▶ **AIM OF THE EXERCISE**
Reproduce all of the data below line for line, changing nothing.
+++
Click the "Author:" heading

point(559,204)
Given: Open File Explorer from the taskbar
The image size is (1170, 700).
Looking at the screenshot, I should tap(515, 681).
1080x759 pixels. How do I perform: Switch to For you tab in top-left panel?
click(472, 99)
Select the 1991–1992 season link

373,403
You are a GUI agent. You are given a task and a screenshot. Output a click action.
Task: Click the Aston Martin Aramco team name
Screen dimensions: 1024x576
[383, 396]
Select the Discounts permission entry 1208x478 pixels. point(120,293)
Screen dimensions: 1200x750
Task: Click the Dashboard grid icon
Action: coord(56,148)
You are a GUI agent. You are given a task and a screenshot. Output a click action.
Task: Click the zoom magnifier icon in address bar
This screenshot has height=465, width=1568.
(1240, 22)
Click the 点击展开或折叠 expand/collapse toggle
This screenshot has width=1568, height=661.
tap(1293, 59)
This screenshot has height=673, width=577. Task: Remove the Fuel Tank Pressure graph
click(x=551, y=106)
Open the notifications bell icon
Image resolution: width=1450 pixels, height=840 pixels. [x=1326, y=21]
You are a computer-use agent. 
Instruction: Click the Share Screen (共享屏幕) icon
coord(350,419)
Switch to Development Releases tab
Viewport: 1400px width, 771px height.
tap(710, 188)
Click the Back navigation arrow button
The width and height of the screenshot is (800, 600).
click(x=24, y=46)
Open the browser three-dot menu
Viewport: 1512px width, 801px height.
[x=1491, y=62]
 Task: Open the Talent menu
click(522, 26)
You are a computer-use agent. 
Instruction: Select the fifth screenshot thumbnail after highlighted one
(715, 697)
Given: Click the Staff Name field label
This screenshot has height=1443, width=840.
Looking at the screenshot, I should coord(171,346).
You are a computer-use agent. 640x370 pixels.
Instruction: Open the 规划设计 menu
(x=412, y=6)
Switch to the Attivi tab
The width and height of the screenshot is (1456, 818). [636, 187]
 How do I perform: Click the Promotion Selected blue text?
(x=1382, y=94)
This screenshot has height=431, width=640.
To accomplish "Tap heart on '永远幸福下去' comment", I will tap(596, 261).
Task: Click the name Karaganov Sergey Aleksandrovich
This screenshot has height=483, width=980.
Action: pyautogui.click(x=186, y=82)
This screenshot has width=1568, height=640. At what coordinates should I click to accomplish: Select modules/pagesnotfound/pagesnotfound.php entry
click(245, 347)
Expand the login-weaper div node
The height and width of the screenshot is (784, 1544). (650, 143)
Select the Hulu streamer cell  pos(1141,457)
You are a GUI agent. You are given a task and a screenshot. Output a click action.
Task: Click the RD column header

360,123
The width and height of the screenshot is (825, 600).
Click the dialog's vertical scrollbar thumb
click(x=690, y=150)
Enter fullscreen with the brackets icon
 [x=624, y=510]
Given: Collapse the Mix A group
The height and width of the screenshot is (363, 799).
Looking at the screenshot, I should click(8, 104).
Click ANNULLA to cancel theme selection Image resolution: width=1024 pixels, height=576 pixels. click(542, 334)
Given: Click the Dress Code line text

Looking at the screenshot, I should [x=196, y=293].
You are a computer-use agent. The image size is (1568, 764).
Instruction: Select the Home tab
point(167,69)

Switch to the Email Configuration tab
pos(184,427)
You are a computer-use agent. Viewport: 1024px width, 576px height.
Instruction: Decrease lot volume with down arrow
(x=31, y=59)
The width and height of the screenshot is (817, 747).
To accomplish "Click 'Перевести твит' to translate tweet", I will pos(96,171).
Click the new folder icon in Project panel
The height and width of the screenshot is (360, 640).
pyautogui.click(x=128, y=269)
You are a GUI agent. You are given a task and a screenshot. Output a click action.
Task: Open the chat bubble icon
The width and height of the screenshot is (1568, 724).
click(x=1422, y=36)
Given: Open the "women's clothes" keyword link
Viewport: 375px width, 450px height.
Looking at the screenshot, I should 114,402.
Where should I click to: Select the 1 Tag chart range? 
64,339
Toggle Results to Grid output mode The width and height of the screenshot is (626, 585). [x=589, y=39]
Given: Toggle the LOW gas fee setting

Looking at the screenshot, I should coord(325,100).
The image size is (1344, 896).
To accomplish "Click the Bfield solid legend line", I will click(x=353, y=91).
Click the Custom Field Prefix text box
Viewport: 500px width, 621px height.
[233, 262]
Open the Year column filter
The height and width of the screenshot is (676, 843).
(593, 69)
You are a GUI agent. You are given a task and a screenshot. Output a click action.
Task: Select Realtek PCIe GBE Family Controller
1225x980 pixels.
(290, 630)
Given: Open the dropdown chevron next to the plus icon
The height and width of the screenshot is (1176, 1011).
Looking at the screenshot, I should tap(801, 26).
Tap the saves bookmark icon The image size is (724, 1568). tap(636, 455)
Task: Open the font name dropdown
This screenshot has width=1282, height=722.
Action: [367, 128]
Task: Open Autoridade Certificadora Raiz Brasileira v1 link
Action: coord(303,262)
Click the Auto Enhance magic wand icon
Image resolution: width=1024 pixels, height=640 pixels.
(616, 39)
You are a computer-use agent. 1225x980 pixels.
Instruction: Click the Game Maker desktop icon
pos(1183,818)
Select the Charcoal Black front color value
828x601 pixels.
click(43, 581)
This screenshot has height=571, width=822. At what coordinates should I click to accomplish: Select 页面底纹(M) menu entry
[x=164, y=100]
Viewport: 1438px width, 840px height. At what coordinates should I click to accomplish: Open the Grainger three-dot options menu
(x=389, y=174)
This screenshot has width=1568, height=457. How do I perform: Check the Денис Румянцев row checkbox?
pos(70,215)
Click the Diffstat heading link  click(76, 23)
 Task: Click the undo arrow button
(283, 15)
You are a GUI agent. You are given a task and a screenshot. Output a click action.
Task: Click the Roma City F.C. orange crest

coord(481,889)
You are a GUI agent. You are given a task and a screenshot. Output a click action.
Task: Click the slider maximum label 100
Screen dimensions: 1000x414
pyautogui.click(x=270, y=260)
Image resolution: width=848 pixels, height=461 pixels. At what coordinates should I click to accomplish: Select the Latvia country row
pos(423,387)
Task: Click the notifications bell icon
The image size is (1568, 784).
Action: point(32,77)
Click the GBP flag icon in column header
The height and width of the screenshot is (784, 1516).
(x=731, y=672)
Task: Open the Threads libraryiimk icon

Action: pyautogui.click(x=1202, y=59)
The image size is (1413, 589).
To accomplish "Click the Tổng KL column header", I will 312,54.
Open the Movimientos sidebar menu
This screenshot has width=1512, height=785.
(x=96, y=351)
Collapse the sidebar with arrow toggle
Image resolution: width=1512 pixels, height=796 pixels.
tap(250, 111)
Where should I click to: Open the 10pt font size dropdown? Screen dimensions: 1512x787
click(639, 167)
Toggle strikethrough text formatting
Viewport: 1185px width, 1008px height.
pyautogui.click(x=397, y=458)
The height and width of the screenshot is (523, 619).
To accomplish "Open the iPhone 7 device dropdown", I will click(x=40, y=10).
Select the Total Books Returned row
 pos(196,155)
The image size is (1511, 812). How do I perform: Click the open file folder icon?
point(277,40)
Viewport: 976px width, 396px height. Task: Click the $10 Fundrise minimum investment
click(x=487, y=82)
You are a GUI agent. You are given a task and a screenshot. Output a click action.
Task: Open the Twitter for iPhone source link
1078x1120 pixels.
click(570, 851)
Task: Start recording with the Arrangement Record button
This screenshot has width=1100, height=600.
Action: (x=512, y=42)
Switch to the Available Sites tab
+++
▶ **COMPLETE ANSWER**
Click the "Author:" heading

point(559,204)
Given: Open File Explorer from the taskbar
The image size is (1170, 700).
Looking at the screenshot, I should tap(515, 681).
1080x759 pixels. How do I perform: Switch to For you tab in top-left panel?
click(472, 99)
Select the 1991–1992 season link

373,403
You are a GUI agent. You are given a task and a screenshot. Output a click action.
Task: Click the Aston Martin Aramco team name
Screen dimensions: 1024x576
[383, 396]
Select the Discounts permission entry 1208x478 pixels. point(120,293)
Screen dimensions: 1200x750
Task: Click the Dashboard grid icon
Action: coord(56,148)
You are a GUI agent. You are given a task and a screenshot. Output a click action.
Task: Click the zoom magnifier icon in address bar
This screenshot has height=465, width=1568.
(1240, 22)
Click the 点击展开或折叠 expand/collapse toggle
This screenshot has width=1568, height=661.
tap(1293, 59)
This screenshot has height=673, width=577. Task: Remove the Fuel Tank Pressure graph
click(x=551, y=106)
Open the notifications bell icon
Image resolution: width=1450 pixels, height=840 pixels. [x=1326, y=21]
You are a computer-use agent. 
Instruction: Click the Share Screen (共享屏幕) icon
coord(350,419)
Switch to Development Releases tab
Viewport: 1400px width, 771px height.
tap(710, 188)
Click the Back navigation arrow button
The width and height of the screenshot is (800, 600).
click(x=24, y=46)
Open the browser three-dot menu
Viewport: 1512px width, 801px height.
[x=1491, y=62]
 Task: Open the Talent menu
click(522, 26)
You are a computer-use agent. 
Instruction: Select the fifth screenshot thumbnail after highlighted one
(715, 697)
Given: Click the Staff Name field label
This screenshot has height=1443, width=840.
Looking at the screenshot, I should coord(171,346).
You are a computer-use agent. 640x370 pixels.
Instruction: Open the 规划设计 menu
(x=412, y=6)
Switch to the Attivi tab
The width and height of the screenshot is (1456, 818). [636, 187]
 How do I perform: Click the Promotion Selected blue text?
(x=1382, y=94)
This screenshot has height=431, width=640.
To accomplish "Tap heart on '永远幸福下去' comment", I will tap(596, 261).
Task: Click the name Karaganov Sergey Aleksandrovich
This screenshot has height=483, width=980.
Action: pyautogui.click(x=186, y=82)
This screenshot has width=1568, height=640. At what coordinates should I click to accomplish: Select modules/pagesnotfound/pagesnotfound.php entry
click(245, 347)
Expand the login-weaper div node
The height and width of the screenshot is (784, 1544). (650, 143)
Select the Hulu streamer cell  pos(1141,457)
You are a GUI agent. You are given a task and a screenshot. Output a click action.
Task: Click the RD column header

360,123
The width and height of the screenshot is (825, 600).
Click the dialog's vertical scrollbar thumb
click(x=690, y=150)
Enter fullscreen with the brackets icon
 [x=624, y=510]
Given: Collapse the Mix A group
The height and width of the screenshot is (363, 799).
Looking at the screenshot, I should click(8, 104).
Click ANNULLA to cancel theme selection Image resolution: width=1024 pixels, height=576 pixels. click(542, 334)
Given: Click the Dress Code line text

Looking at the screenshot, I should [x=196, y=293].
You are a computer-use agent. The image size is (1568, 764).
Instruction: Select the Home tab
point(167,69)

Switch to the Email Configuration tab
pos(184,427)
You are a computer-use agent. Viewport: 1024px width, 576px height.
Instruction: Decrease lot volume with down arrow
(x=31, y=59)
The width and height of the screenshot is (817, 747).
To accomplish "Click 'Перевести твит' to translate tweet", I will pos(96,171).
Click the new folder icon in Project panel
The height and width of the screenshot is (360, 640).
pyautogui.click(x=128, y=269)
You are a GUI agent. You are given a task and a screenshot. Output a click action.
Task: Open the chat bubble icon
The width and height of the screenshot is (1568, 724).
click(x=1422, y=36)
Given: Open the "women's clothes" keyword link
Viewport: 375px width, 450px height.
Looking at the screenshot, I should 114,402.
Where should I click to: Select the 1 Tag chart range? 
64,339
Toggle Results to Grid output mode The width and height of the screenshot is (626, 585). [x=589, y=39]
Given: Toggle the LOW gas fee setting

Looking at the screenshot, I should coord(325,100).
The image size is (1344, 896).
To accomplish "Click the Bfield solid legend line", I will click(x=353, y=91).
Click the Custom Field Prefix text box
Viewport: 500px width, 621px height.
[233, 262]
Open the Year column filter
The height and width of the screenshot is (676, 843).
(593, 69)
You are a GUI agent. You are given a task and a screenshot. Output a click action.
Task: Select Realtek PCIe GBE Family Controller
1225x980 pixels.
(290, 630)
Given: Open the dropdown chevron next to the plus icon
The height and width of the screenshot is (1176, 1011).
Looking at the screenshot, I should tap(801, 26).
Tap the saves bookmark icon The image size is (724, 1568). tap(636, 455)
Task: Open the font name dropdown
This screenshot has width=1282, height=722.
Action: [367, 128]
Task: Open Autoridade Certificadora Raiz Brasileira v1 link
Action: coord(303,262)
Click the Auto Enhance magic wand icon
Image resolution: width=1024 pixels, height=640 pixels.
(616, 39)
You are a computer-use agent. 1225x980 pixels.
Instruction: Click the Game Maker desktop icon
pos(1183,818)
Select the Charcoal Black front color value
828x601 pixels.
click(43, 581)
This screenshot has height=571, width=822. At what coordinates should I click to accomplish: Select 页面底纹(M) menu entry
[x=164, y=100]
Viewport: 1438px width, 840px height. At what coordinates should I click to accomplish: Open the Grainger three-dot options menu
(x=389, y=174)
This screenshot has width=1568, height=457. How do I perform: Check the Денис Румянцев row checkbox?
pos(70,215)
Click the Diffstat heading link  click(76, 23)
 Task: Click the undo arrow button
(283, 15)
You are a GUI agent. You are given a task and a screenshot. Output a click action.
Task: Click the Roma City F.C. orange crest

coord(481,889)
You are a GUI agent. You are given a task and a screenshot. Output a click action.
Task: Click the slider maximum label 100
Screen dimensions: 1000x414
pyautogui.click(x=270, y=260)
Image resolution: width=848 pixels, height=461 pixels. At what coordinates should I click to accomplish: Select the Latvia country row
pos(423,387)
Task: Click the notifications bell icon
The image size is (1568, 784).
Action: point(32,77)
Click the GBP flag icon in column header
The height and width of the screenshot is (784, 1516).
(x=731, y=672)
Task: Open the Threads libraryiimk icon

Action: pyautogui.click(x=1202, y=59)
The image size is (1413, 589).
To accomplish "Click the Tổng KL column header", I will 312,54.
Open the Movimientos sidebar menu
This screenshot has width=1512, height=785.
(x=96, y=351)
Collapse the sidebar with arrow toggle
Image resolution: width=1512 pixels, height=796 pixels.
tap(250, 111)
Where should I click to: Open the 10pt font size dropdown? Screen dimensions: 1512x787
click(639, 167)
Toggle strikethrough text formatting
Viewport: 1185px width, 1008px height.
pyautogui.click(x=397, y=458)
The height and width of the screenshot is (523, 619).
To accomplish "Open the iPhone 7 device dropdown", I will click(x=40, y=10).
Select the Total Books Returned row
 pos(196,155)
The image size is (1511, 812). How do I perform: Click the open file folder icon?
point(277,40)
Viewport: 976px width, 396px height. Task: Click the $10 Fundrise minimum investment
click(x=487, y=82)
You are a GUI agent. You are given a task and a screenshot. Output a click action.
Task: Open the Twitter for iPhone source link
1078x1120 pixels.
click(570, 851)
Task: Start recording with the Arrangement Record button
This screenshot has width=1100, height=600.
Action: (x=512, y=42)
Switch to the Available Sites tab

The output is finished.